To do: Count the lines below in which "Folie" appears, then give that number by itself.

Data records:

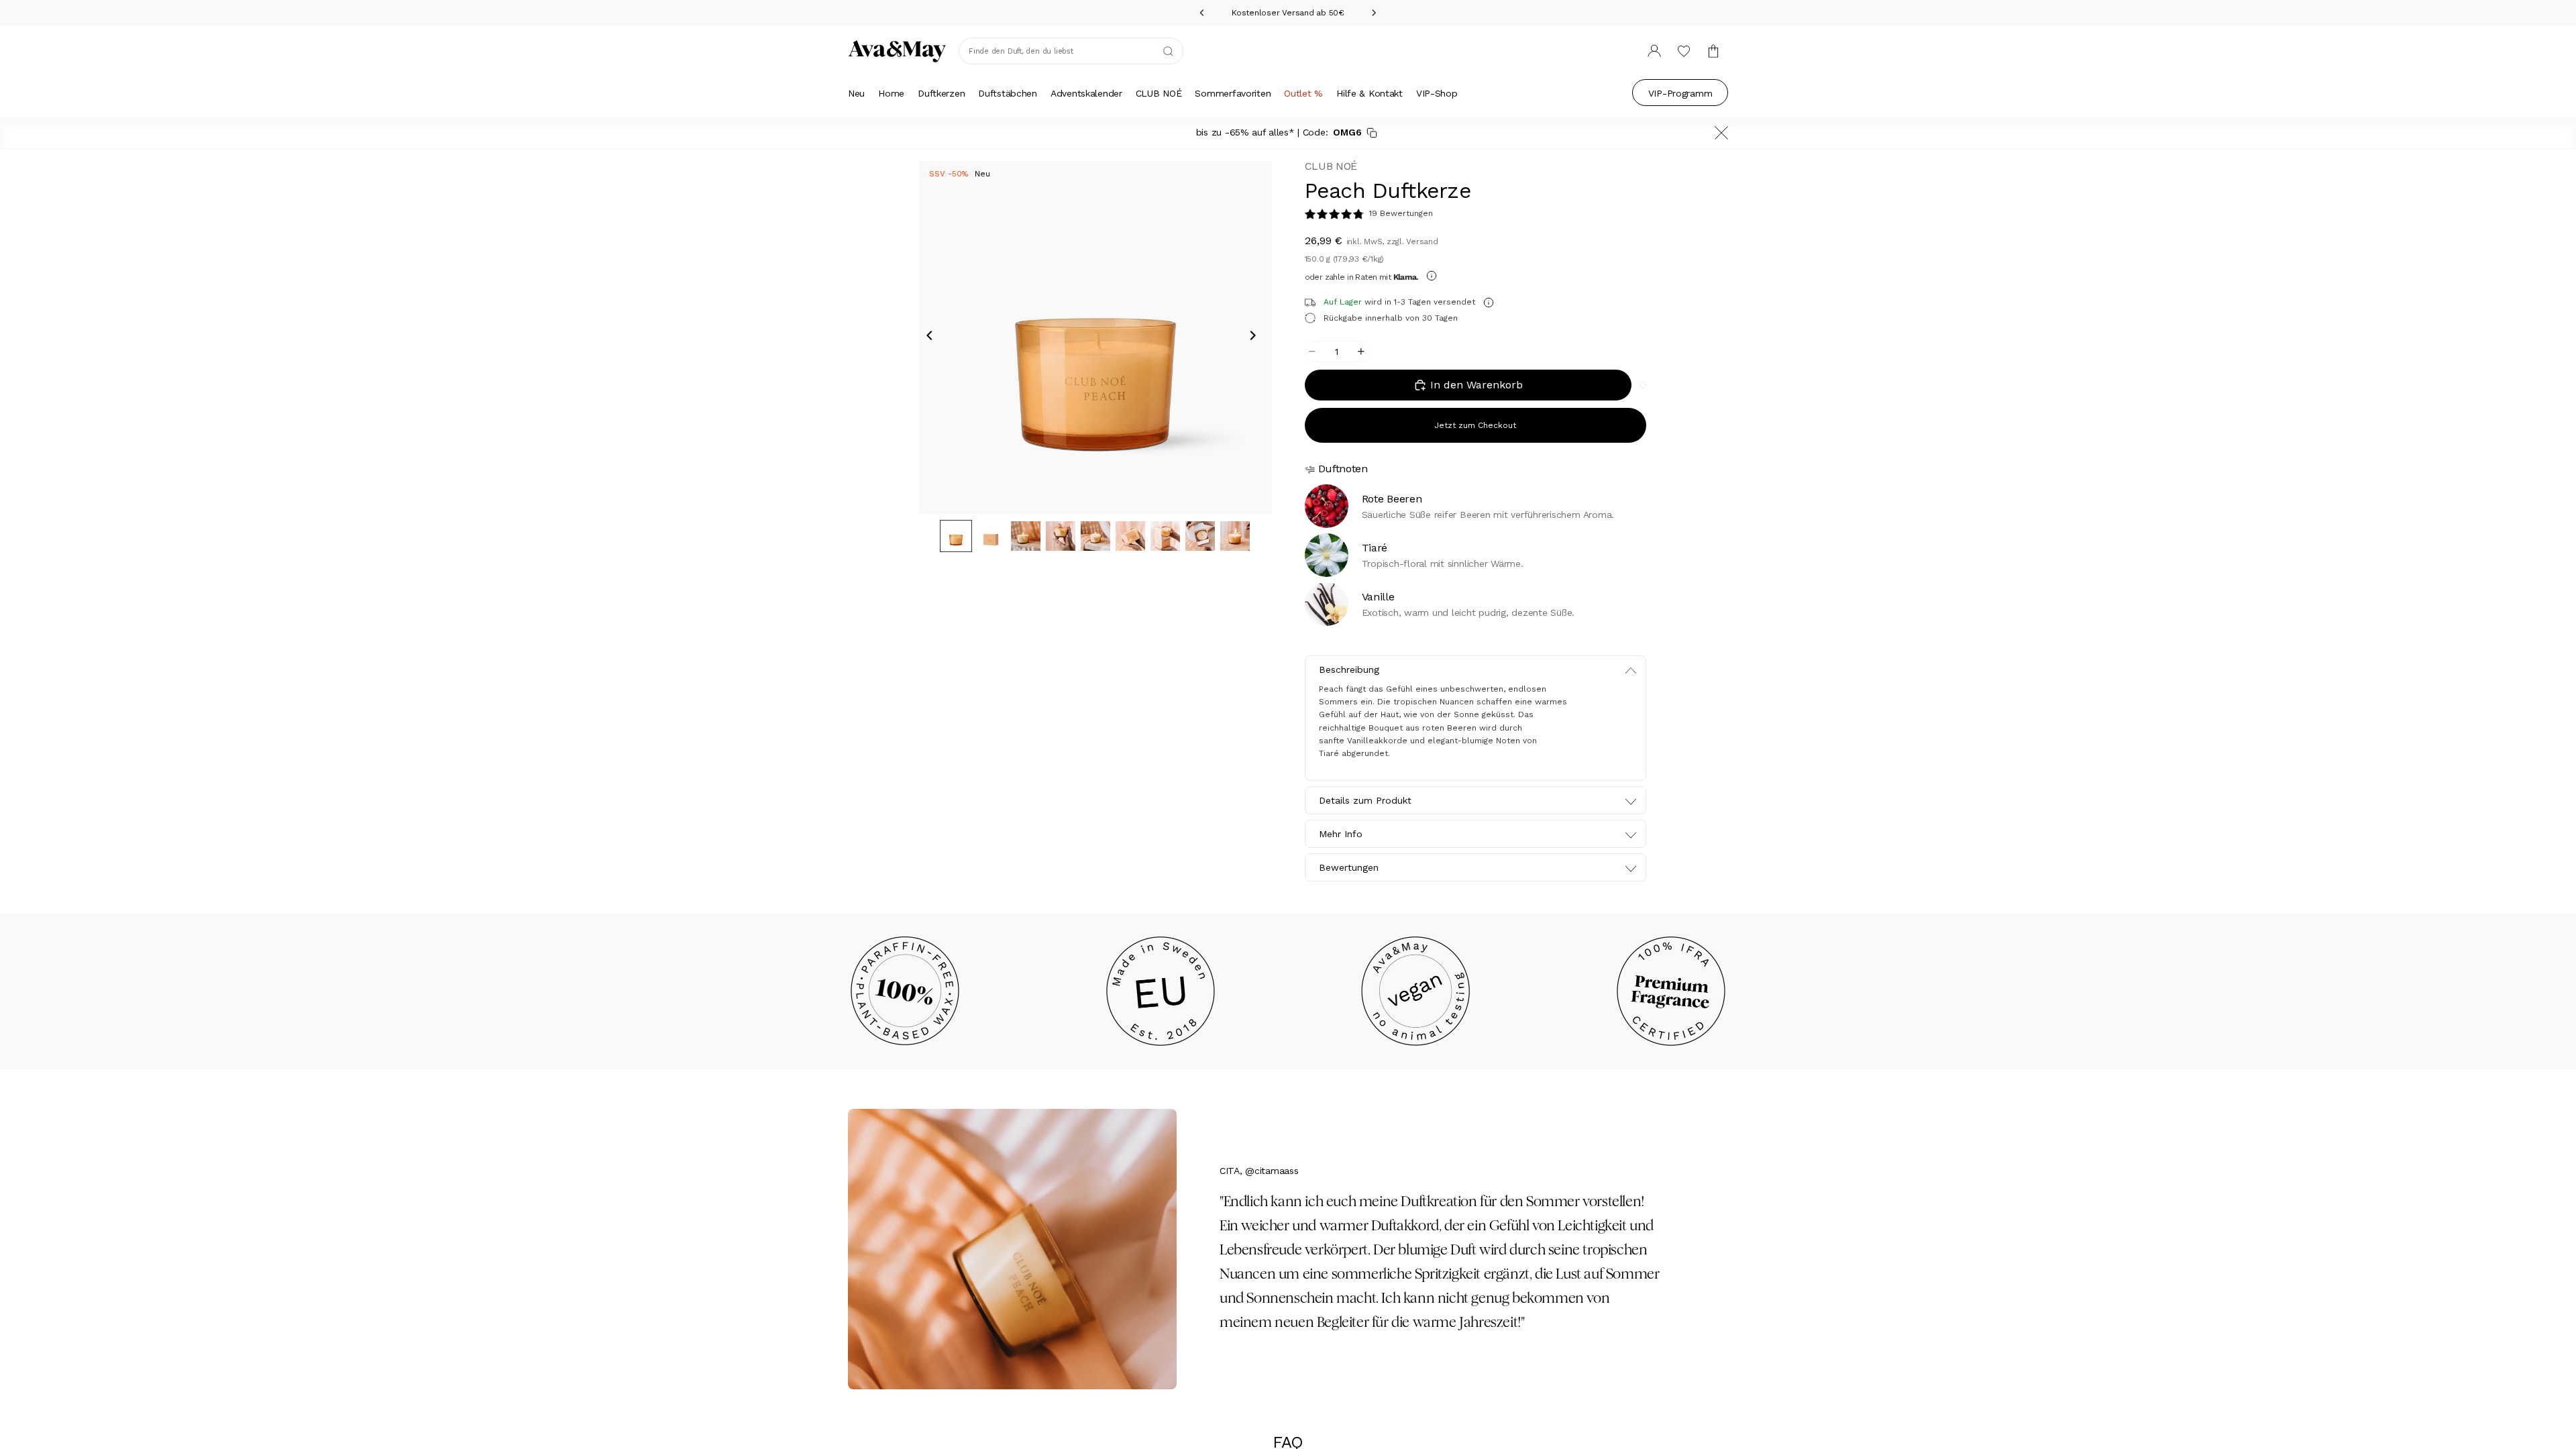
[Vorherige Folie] (934, 337)
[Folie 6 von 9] (1130, 536)
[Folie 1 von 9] (956, 536)
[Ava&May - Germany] (897, 51)
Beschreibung (1349, 669)
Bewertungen (1349, 867)
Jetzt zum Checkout (1475, 425)
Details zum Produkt (1365, 800)
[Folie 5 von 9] (1095, 536)
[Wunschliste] (1684, 51)
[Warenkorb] (1713, 51)
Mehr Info (1340, 833)
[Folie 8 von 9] (1200, 536)
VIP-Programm (1680, 93)
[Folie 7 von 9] (1165, 536)
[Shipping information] (1488, 302)
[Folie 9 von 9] (1235, 536)
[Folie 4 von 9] (1060, 536)
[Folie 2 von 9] (991, 536)
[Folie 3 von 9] (1025, 536)
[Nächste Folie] (1257, 337)
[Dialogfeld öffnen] (1431, 275)
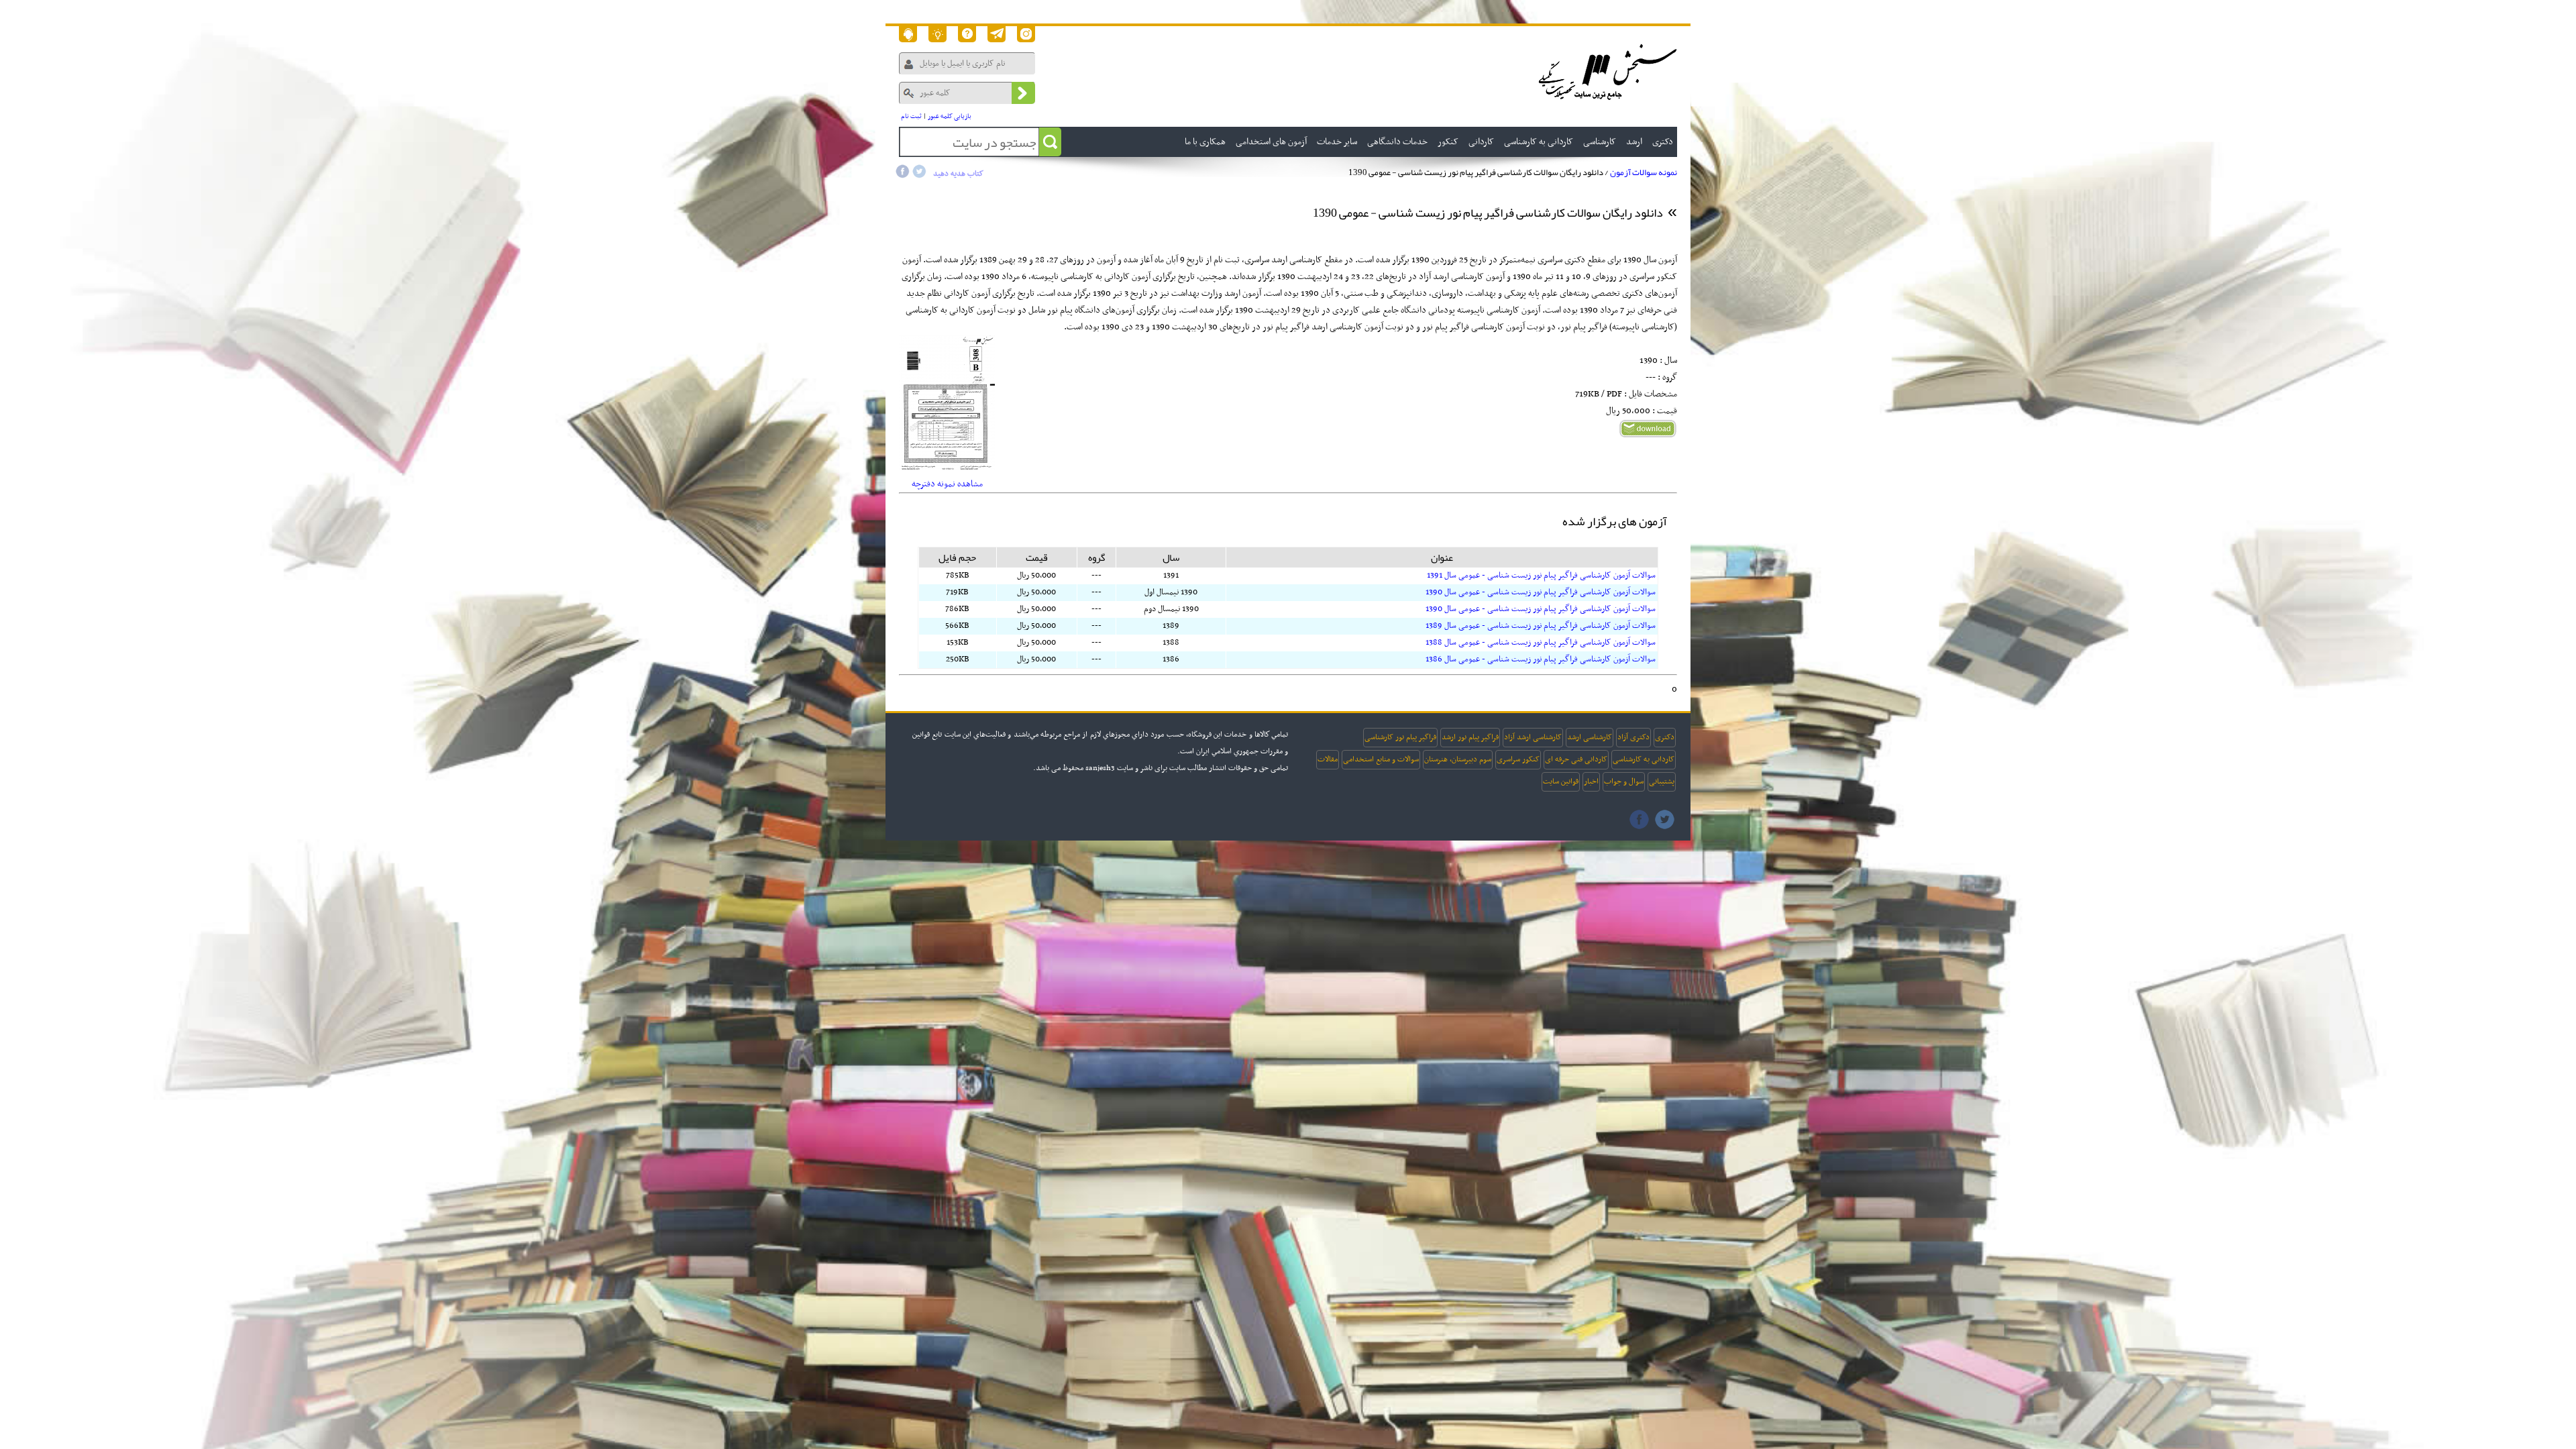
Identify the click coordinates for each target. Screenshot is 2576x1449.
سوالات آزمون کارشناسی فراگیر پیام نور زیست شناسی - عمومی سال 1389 (1541, 626)
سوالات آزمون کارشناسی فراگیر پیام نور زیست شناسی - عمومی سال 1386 (1541, 659)
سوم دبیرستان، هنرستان (1457, 759)
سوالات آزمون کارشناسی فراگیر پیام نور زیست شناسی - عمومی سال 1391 (1541, 575)
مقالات (1328, 759)
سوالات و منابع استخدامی (1381, 759)
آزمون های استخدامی (1271, 142)
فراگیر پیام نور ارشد (1470, 737)
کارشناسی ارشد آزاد (1533, 737)
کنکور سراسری (1518, 759)
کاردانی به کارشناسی (1643, 759)
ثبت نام (911, 116)
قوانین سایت (1560, 781)
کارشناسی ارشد (1589, 737)
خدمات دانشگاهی (1397, 142)
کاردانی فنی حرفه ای (1576, 759)
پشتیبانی (1661, 781)
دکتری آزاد (1633, 737)
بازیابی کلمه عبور (949, 116)
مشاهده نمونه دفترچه (947, 484)
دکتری (1664, 737)
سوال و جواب (1624, 781)
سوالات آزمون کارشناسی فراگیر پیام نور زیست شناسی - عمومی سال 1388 (1541, 642)
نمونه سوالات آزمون (1643, 172)
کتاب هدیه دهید (958, 173)
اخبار (1591, 781)
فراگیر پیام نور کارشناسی (1400, 737)
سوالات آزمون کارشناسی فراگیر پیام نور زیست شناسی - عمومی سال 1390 (1541, 592)
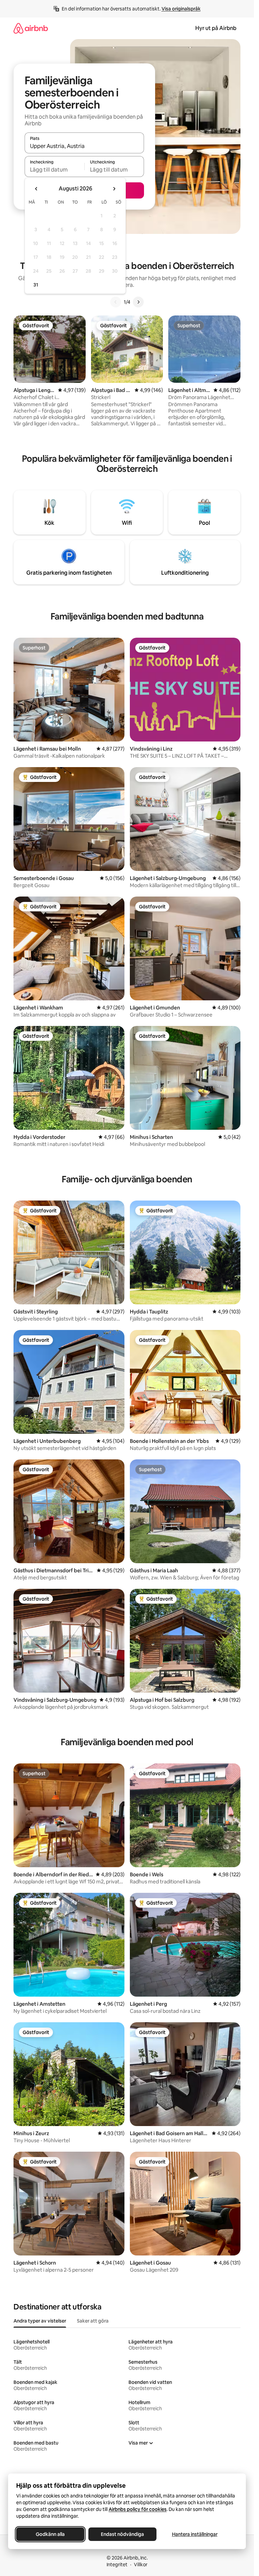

Task result: 11